Anni 60 e 70: se sei un adolescente leggi il Monello, periodico che segnerà ben 2325 numeri in 57 anni di vita editoriale

Il Monello

La storia editoriale de Il Monello, pubblicata dall’Editoriale Universo dei fratelli Alceo, Cino e Domenico del Duca, è antica.
Affonda infatti le radici addirittura negli anni ’30 (1933, per la precisione), ispirandosi al celebre film omonimo di Charlie Chaplin (1921)

Skippy

Inizialmente rivolta a un target di bambini, la rivista Il Monello richiama nel nome il personaggio di Chaplin, anche se il protagonista delle storie che pubblica è un ragazzino di nome Skippy, che trae ispirazione dal personaggio dei fumetti creato da Percy Crosby e protagonista di un lungometraggio del 1931.

Il Monello

Intrepido

Negli anni il Monello subisce un travaso di personaggi e storie a favore dell’antagonista Intrepido, dello stesso editore, che lo aveva rilevato nel 1935 dalla casa editrice Picco & Toselli (sotto la cui direzione era stato pubblicato dal 1919 al 1929) e che era rivolto inizialmente ad un target un po’ più adulto.

Pedrito el Drito & C.

Dagli anni ’50 alza il suo obiettivo verso gli adolescenti (mentre l’Intrepido si rivolgerà ai giovani adulti),  introducendo personaggi che rimarranno a lungo nell’immaginario collettivo come: Forza John, Rocky Rider, Arturo e Zoe, Pedrito el Drito.

Il 3° ciclo

Negli anni ’60 Il Monello inaugura il suo terzo ciclo come Il Monello Jet, assorbendo il settimanale Jimmy Jet; denominazione che verrà però abbandonata nel 1967 tornando a quella originaria.

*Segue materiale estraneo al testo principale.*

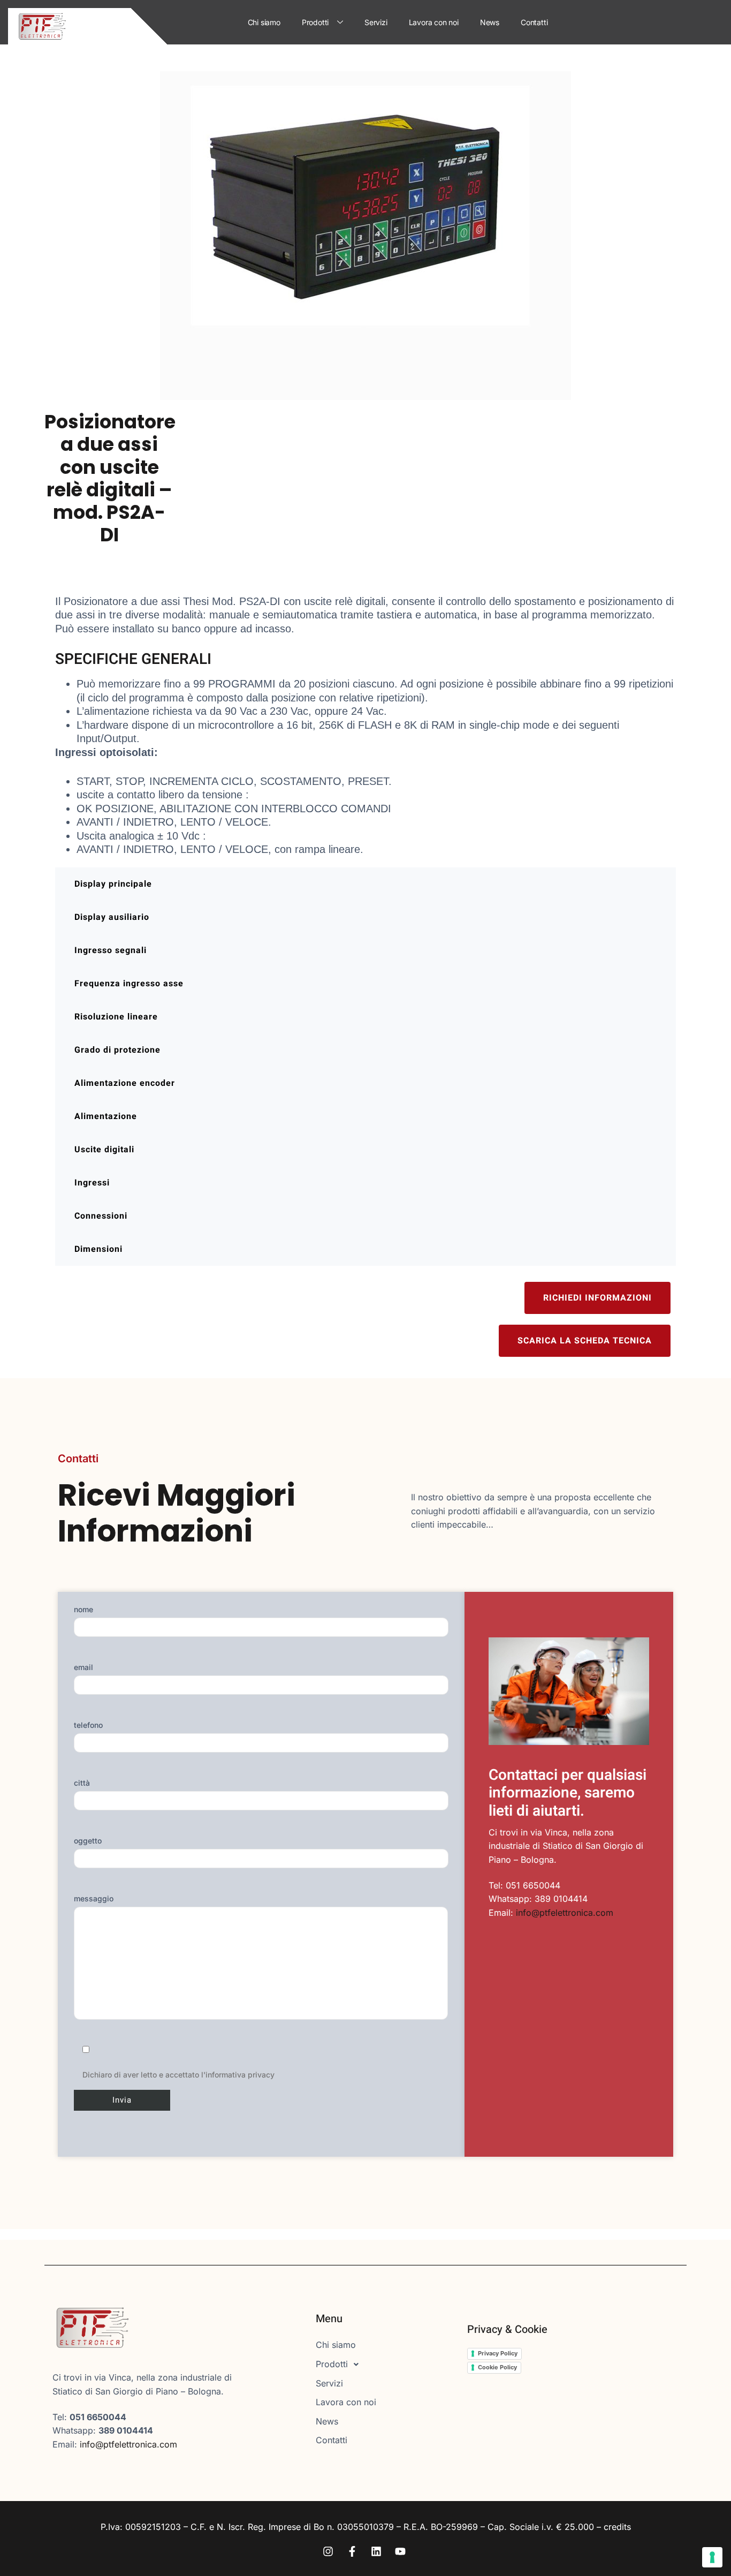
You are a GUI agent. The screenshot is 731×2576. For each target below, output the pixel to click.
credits (617, 2526)
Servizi (375, 22)
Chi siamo (264, 22)
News (489, 22)
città (82, 1782)
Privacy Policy (497, 2353)
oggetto (88, 1840)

La virata verso sport e musica

Negli anni ’70 L’Editoriale Universo fa virare decisamente i contenuti verso sport e musica per sottrarsi alla competizione delle altre pubblicazioni a fumetti. In quel periodo non disdegna la pubblicazione di immagini considerabili sexy, pur non travalicando mai i limiti di quella che era considerata decenza. Con l’occasione il formato passa da “libretto” a “rivista”.

Il Monello

La fine

Scelta, quella sportiva-musicale, che rafforzerà negli anni 80, quando Il Monello lentamente si avvierà al tramonto. Che avrà luogo con l’inizio degli anni ’90, segnando il ragguardevole numero 2325 lungo 57 anni ed annoverando firme quali: Renzo Arbore, Enzo Tortora, Gianni Vasino, Alfredo Rossi, Luciano Gianfranceschi, Federico Urban, Renato Colombo. Gli sopravvivrà di 8 anni l’Intrepido, che, alla fine, totalizzerà ben 3047 numeri.